Your task | Below are some entries. Repeat exactly the lines from the one with "The height and width of the screenshot is (670, 1324)." through the one with "Click the pushpin icon in toolbar", and only those.

[[ Information, beginning ]]

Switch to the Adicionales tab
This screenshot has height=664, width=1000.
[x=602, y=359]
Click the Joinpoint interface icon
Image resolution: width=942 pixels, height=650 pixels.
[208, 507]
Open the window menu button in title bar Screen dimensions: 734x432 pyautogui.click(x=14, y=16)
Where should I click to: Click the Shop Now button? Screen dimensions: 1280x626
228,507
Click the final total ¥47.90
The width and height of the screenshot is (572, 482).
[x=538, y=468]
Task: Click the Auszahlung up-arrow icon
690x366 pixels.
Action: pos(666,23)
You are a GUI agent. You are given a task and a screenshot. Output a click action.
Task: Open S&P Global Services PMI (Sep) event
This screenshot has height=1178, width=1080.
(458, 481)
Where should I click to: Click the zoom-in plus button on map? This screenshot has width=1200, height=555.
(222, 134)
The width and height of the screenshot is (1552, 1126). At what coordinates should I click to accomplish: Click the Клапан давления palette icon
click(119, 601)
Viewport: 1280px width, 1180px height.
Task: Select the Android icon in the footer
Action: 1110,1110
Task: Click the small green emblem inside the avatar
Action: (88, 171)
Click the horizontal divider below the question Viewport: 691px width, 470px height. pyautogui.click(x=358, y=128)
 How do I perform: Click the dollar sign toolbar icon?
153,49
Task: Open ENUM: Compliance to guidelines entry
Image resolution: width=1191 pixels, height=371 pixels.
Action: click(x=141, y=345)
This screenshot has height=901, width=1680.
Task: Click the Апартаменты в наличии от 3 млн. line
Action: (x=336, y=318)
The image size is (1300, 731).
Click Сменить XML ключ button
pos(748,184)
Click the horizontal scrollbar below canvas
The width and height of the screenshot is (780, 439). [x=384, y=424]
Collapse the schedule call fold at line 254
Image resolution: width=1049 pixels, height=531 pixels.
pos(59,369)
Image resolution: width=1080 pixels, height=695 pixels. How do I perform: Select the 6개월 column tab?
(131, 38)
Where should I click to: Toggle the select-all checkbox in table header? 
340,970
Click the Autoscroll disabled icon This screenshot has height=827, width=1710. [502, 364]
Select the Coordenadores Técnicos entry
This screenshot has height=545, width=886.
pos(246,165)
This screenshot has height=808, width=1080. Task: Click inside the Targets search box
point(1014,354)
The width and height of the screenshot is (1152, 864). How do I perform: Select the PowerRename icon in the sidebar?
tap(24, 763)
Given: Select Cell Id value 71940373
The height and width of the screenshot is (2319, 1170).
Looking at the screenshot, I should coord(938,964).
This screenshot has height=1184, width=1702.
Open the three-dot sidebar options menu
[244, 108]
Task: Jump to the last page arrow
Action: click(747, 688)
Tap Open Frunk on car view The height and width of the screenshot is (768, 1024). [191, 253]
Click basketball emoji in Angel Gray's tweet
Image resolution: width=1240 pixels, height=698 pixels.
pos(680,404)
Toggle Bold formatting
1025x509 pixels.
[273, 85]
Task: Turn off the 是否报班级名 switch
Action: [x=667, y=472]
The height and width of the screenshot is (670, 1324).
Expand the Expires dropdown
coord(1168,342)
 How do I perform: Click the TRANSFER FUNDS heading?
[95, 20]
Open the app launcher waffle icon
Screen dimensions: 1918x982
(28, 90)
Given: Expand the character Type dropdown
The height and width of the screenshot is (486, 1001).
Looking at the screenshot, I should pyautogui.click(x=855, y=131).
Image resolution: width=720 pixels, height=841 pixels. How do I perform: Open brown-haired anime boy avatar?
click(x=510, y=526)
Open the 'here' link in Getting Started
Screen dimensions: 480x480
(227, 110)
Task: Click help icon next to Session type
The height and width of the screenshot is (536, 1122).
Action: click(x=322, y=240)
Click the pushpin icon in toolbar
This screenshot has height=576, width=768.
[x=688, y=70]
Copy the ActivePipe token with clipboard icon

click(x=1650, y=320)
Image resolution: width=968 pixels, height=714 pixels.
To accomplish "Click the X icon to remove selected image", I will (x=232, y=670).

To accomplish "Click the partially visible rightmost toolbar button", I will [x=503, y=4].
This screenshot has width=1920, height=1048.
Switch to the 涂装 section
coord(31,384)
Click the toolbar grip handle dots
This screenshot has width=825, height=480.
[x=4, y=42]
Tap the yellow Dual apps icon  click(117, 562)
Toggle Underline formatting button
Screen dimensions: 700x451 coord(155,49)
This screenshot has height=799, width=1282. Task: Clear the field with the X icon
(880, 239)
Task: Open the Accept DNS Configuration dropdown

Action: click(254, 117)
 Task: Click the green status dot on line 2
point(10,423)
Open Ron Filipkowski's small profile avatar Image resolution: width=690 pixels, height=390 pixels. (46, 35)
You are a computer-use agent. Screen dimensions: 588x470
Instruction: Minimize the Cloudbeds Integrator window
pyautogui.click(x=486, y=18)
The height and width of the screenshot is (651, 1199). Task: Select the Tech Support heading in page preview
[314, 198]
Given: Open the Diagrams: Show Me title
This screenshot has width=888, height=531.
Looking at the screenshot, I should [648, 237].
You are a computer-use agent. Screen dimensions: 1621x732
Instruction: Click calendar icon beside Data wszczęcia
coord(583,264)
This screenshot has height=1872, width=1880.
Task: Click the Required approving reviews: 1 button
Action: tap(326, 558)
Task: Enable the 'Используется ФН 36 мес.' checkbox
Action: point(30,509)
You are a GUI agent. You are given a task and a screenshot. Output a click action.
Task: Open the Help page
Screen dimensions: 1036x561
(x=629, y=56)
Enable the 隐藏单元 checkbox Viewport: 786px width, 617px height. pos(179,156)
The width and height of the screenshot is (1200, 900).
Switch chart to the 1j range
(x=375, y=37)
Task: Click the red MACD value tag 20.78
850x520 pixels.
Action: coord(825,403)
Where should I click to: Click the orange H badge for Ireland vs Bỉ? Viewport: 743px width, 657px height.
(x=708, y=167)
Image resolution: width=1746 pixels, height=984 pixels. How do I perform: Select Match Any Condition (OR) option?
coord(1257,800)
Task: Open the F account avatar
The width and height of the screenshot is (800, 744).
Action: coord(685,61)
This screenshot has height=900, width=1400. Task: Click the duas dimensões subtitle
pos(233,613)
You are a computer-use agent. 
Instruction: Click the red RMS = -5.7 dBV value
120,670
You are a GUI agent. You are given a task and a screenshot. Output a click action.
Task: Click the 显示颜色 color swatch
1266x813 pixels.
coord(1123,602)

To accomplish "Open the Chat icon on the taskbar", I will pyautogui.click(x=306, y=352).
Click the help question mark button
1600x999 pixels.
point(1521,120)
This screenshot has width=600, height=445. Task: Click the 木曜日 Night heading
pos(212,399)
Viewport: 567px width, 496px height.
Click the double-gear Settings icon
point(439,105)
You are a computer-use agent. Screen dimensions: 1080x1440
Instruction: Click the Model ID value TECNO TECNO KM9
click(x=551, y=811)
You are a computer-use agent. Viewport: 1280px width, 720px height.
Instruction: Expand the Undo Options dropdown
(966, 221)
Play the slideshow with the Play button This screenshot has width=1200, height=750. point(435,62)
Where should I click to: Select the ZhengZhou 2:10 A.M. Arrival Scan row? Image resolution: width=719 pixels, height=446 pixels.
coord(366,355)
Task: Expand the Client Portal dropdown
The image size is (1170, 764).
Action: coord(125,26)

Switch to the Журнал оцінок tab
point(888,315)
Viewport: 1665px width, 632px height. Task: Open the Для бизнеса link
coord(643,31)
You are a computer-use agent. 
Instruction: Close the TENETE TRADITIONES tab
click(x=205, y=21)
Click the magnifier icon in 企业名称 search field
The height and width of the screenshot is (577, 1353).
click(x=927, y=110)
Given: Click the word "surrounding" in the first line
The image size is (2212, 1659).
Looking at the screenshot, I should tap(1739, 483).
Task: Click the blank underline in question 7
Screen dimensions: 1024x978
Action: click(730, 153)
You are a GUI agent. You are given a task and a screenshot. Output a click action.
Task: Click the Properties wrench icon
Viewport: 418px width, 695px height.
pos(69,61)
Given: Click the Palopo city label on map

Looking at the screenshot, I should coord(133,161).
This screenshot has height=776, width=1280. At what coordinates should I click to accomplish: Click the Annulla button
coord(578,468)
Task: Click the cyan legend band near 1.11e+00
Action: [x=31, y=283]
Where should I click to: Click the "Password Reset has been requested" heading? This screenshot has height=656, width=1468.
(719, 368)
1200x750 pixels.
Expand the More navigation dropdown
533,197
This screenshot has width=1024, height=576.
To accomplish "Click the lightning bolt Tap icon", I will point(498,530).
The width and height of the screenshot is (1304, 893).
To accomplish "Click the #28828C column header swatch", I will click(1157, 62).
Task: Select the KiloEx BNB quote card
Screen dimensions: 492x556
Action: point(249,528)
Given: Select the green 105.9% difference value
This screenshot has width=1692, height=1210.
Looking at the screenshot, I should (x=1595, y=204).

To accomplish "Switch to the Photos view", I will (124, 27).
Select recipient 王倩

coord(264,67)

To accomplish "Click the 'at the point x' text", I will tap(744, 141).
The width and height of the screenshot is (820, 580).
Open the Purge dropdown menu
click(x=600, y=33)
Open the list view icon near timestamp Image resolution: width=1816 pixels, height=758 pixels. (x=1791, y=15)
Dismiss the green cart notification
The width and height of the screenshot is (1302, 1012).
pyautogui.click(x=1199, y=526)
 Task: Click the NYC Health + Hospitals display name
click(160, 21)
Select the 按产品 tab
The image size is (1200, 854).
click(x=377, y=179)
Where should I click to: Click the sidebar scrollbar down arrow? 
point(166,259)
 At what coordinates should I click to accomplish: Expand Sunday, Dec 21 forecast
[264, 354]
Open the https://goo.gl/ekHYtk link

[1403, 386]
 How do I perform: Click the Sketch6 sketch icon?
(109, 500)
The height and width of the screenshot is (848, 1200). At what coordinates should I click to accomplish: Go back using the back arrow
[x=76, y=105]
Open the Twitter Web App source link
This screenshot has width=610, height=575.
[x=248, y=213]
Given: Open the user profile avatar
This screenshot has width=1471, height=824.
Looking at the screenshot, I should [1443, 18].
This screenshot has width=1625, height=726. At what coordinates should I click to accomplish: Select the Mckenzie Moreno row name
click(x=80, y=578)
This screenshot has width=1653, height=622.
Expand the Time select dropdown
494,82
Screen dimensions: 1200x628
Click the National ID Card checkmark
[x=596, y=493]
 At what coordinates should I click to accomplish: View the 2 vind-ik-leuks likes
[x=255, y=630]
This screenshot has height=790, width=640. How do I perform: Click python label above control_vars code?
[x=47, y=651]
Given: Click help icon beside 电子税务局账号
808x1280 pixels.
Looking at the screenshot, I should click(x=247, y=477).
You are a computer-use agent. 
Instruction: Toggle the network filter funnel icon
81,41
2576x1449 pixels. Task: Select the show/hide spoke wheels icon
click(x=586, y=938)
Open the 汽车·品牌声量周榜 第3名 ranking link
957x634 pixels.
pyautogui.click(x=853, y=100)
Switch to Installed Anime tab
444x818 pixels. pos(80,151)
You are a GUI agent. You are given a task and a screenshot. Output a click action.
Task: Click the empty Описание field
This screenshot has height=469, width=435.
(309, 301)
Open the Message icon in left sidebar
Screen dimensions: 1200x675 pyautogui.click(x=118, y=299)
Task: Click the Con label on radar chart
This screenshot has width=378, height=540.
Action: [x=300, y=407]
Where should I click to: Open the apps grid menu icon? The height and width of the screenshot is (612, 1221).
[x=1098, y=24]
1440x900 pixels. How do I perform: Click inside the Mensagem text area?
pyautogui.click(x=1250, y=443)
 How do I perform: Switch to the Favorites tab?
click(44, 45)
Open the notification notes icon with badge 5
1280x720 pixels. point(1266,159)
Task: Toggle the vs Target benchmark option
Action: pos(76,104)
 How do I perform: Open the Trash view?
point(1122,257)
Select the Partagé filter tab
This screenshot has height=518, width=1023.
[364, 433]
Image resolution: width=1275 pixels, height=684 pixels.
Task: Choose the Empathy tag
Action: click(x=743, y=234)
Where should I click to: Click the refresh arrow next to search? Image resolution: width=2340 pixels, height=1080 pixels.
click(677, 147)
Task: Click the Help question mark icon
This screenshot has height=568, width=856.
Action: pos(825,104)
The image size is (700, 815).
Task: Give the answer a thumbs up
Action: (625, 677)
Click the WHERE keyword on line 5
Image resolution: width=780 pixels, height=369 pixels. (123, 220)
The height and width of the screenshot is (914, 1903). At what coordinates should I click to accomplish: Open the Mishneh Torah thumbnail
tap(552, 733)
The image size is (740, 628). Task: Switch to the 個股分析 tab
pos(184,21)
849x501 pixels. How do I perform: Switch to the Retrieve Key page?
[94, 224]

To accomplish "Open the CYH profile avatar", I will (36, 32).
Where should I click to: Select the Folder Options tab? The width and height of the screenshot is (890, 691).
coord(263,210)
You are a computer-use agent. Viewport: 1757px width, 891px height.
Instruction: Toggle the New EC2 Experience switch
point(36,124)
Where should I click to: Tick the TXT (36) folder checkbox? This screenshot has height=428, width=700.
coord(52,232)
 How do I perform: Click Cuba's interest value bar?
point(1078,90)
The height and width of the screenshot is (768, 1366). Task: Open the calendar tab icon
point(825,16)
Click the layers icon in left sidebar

[[ Information, end ]]

Solution to the exercise |
The height and width of the screenshot is (670, 1324).
Expand the Expires dropdown
coord(1168,342)
 How do I perform: Click the TRANSFER FUNDS heading?
[95, 20]
Open the app launcher waffle icon
Screen dimensions: 1918x982
(28, 90)
Given: Expand the character Type dropdown
The height and width of the screenshot is (486, 1001).
Looking at the screenshot, I should pyautogui.click(x=855, y=131).
Image resolution: width=720 pixels, height=841 pixels. How do I perform: Open brown-haired anime boy avatar?
click(x=510, y=526)
Open the 'here' link in Getting Started
Screen dimensions: 480x480
(227, 110)
Task: Click help icon next to Session type
The height and width of the screenshot is (536, 1122).
Action: click(x=322, y=240)
Click the pushpin icon in toolbar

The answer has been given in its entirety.